It is illegal to buy or sell sex in South Africa. But this may soon be a thing of the past if a recently published draft bill to decriminalise sex work is passed. Researchers and activists Marlise Richter and Monique Huysamen set out what's in the new law, what's good about it and what still needs work.
What's envisaged under the proposed new law?
If the Criminal Law (Sexual Offences and Related Matters) Amendment Bill 2022 is passed, South Africa will become only the second country in the world to fully decriminalise sex work. It would no longer be illegal to buy or sell sex. New Zealand is the only other country where this is the position.
The draft law proposes the removal of the criminalisation of buying and selling of sex.

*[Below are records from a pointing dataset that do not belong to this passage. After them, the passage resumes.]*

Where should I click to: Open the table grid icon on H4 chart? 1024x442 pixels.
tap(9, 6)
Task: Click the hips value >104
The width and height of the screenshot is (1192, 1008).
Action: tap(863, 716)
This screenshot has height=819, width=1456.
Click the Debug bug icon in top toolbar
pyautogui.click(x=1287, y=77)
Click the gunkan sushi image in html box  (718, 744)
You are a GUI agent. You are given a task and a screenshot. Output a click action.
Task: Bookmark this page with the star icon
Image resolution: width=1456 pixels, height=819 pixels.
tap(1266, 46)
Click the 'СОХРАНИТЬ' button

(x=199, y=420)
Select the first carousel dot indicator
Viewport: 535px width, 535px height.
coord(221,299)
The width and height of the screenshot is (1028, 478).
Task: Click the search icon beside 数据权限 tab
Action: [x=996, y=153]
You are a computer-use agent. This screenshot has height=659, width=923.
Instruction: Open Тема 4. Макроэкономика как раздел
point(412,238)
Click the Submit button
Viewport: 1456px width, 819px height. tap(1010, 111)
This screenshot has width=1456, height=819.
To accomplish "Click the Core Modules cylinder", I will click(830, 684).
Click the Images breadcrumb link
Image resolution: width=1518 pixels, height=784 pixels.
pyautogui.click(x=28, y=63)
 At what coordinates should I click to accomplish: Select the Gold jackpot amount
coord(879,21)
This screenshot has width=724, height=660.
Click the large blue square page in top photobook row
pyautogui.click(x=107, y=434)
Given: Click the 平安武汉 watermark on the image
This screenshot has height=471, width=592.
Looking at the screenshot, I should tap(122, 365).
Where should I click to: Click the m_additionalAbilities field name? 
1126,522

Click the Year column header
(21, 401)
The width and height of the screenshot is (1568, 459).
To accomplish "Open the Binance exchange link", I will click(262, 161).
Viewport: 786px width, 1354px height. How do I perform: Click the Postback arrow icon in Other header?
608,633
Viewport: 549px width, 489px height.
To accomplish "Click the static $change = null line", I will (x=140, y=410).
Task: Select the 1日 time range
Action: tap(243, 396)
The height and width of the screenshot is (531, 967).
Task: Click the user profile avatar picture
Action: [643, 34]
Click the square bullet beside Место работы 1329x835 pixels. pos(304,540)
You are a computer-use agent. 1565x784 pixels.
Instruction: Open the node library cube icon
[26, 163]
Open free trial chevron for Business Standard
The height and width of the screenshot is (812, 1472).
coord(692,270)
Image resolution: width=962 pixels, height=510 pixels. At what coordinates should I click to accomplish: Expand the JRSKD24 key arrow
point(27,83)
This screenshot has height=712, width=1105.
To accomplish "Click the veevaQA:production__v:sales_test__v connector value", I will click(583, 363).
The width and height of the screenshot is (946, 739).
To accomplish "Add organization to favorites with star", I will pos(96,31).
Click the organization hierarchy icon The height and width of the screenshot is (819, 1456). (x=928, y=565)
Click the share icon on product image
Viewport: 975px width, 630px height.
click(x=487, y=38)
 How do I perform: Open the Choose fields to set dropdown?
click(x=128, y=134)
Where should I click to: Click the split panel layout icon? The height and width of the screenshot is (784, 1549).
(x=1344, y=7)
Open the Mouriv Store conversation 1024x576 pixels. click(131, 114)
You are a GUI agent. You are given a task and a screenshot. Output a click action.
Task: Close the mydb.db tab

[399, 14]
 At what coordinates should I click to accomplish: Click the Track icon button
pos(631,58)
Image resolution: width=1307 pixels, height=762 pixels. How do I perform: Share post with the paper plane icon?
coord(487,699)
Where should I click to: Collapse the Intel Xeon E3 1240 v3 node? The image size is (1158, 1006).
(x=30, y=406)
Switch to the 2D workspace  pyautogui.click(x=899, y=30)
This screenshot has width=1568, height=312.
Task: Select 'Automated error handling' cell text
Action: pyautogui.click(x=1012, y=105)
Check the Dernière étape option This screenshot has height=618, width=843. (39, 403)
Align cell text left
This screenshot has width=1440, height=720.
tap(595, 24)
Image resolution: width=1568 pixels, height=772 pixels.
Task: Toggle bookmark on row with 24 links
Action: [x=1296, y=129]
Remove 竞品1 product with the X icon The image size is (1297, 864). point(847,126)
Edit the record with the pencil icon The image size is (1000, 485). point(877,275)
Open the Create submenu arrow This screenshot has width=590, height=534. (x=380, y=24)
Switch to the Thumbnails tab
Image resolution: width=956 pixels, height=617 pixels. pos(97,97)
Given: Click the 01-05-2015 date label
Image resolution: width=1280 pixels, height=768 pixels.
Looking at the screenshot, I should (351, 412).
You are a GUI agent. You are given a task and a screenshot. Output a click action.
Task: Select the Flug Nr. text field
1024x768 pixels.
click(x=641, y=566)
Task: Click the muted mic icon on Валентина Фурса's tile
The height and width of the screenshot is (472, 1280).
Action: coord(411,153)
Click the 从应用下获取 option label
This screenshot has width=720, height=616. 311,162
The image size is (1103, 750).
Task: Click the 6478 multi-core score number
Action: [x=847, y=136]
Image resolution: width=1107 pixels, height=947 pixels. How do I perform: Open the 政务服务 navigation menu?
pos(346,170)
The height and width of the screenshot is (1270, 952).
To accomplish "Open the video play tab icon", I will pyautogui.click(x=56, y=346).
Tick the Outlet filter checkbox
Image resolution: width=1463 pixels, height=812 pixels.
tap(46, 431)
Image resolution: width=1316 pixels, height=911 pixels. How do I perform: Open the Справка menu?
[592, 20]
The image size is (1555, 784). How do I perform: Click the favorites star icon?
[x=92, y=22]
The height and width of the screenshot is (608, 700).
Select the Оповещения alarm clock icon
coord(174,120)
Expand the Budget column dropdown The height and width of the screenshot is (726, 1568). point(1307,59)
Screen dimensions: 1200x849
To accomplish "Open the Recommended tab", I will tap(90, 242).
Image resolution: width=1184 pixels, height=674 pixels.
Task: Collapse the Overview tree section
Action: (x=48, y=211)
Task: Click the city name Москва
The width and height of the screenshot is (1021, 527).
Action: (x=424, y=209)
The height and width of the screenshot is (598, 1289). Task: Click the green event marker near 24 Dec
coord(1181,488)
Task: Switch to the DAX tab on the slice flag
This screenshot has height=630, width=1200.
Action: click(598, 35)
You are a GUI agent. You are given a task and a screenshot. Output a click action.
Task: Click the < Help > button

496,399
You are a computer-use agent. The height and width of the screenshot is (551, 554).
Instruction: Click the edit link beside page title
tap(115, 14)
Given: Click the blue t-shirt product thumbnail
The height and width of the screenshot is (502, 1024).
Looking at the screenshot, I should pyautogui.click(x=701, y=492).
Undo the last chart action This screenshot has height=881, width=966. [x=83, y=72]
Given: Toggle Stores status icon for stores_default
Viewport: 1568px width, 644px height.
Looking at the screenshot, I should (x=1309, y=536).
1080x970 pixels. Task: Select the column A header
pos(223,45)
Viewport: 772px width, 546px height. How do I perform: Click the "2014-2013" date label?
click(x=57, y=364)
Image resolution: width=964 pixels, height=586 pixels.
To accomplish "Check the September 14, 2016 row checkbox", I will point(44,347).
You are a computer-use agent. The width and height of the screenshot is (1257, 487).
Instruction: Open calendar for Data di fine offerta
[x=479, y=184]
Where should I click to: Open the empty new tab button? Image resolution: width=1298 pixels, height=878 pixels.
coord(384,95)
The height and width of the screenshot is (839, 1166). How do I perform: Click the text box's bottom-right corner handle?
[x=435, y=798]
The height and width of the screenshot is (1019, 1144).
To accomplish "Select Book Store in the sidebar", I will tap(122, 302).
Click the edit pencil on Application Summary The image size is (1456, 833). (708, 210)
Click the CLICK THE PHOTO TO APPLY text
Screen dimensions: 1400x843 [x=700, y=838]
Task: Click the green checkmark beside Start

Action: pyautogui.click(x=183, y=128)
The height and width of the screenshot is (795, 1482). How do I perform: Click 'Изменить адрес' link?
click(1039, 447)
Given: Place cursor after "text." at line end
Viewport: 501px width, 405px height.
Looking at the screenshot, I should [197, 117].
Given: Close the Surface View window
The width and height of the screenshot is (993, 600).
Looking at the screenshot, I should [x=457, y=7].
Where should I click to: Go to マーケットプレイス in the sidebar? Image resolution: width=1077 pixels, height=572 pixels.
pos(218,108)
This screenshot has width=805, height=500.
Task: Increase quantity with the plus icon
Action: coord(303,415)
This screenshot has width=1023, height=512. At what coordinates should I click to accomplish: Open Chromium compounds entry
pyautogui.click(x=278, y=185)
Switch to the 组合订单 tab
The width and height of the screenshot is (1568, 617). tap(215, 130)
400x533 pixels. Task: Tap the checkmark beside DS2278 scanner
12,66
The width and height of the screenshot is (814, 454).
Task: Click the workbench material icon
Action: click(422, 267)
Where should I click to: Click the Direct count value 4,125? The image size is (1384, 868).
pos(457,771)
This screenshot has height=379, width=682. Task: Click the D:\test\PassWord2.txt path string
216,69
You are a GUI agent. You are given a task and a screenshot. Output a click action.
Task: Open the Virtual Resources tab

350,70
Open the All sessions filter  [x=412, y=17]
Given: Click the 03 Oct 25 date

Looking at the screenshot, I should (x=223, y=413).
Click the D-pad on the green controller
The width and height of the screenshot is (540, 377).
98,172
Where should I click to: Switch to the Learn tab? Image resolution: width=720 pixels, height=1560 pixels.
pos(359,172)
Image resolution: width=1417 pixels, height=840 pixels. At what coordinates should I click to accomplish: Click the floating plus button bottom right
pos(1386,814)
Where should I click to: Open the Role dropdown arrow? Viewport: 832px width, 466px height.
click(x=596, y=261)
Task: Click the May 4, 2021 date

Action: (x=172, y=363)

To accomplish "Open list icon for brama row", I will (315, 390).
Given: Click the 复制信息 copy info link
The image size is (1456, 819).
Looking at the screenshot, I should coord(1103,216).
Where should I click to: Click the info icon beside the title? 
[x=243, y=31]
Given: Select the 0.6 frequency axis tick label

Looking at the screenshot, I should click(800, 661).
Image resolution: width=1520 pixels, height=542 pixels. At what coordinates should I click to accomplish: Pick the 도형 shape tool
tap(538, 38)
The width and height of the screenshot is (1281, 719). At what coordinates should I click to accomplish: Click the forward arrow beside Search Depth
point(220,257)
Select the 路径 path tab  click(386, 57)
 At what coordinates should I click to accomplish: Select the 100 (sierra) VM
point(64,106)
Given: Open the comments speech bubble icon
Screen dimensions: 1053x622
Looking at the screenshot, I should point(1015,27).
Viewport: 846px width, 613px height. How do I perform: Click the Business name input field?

It also proposes to clear the criminal records of those who have been prosecuted for buying or selling sex.
Predictably, various groups have pushed back against the bill, mostly on moral grounds. Opponents of the bill recommend that either:
- the current law that fully criminalises all aspects of sex work remains in place; or
- that sex workers are decriminalised but that clients remain criminalised.
This last idea is drawn from what's called the "Nordic model" - an approach followed by some Nordic countries, including Sweden.
Why is full decriminalisation in South Africa so important?
Women in South Africa face very high levels of gender-based violence. Female sex workers are even more exposed than other women. A recent study showed that 70% of female sex workers had experienced violence in the past year. More than half had been raped by intimate partners, police, clients or other men. Criminalisation normalises violence in the sex work context.
Another argument for decriminalisation relates to health. HIV prevalence of between 39% and 89% has been documented among female sex workers across different areas of South Africa in the last decade. This is extremely high when compared to the country's national HIV prevalence rate of 13.7%.
Sex workers are particularly vulnerable to HIV infection because of the many dangers associated with sex work in a criminalised context. Sex workers typically have many sexual partners. Their working conditions are precarious and unsafe. And the unequal power relationship between sex worker and client makes it very hard to consistently negotiate safer sex.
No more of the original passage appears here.